If humans only ate one meal a day, they can still have enough nutrition and energy for a healthy life, according to studies on minimalist lifestyles and "intermittent fasting" by Japanese biologist Yoshinori Ohsumi, the winner of the 2016 Nobel Prize in Physiology or Medicine.

It pays to remember, then, that regardless of whether we have a one-room apartment or a 10-room mansion, we can only sleep on one bed. At any given moment, we can only wear one set of clothes, even if we have a full wardrobe.

So this isolation can be a time when we seriously consider questions like: Do we need to strive so hard to become like someone else or do we just need to be the best version of ourselves? What would make us really happy? It can drive home the answer that when we are confident and feel fulfilled with our inner values, we would be less concerned ostentatious, frivolous things. Out there, there are still too many people surviving pay check to pay check, so if we have a house to stay in, with food, warm blankets and soft mattresses, we are already luckier than most people.

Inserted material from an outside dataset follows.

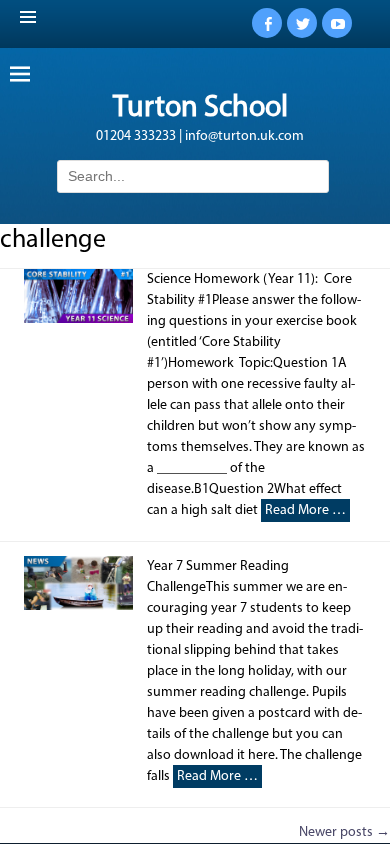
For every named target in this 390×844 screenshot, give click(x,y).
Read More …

It feels good to see that in Vietnam, there are more and more groups providing psychological support and counseling for people that are struggling mentally, experiencing loss or frustration, as also promoting positivity and healthy lifestyles.

And if the country goes further and finds it worthwhile to appoint its own Minister of Loneliness, it would not only warm the cockles of my heart, but also generate resources to tackle and prevent serious outbreaks of an inner pandemic.

*Huynh Thi Ngoc Han is a migration consultant. The opinions expressed are her own.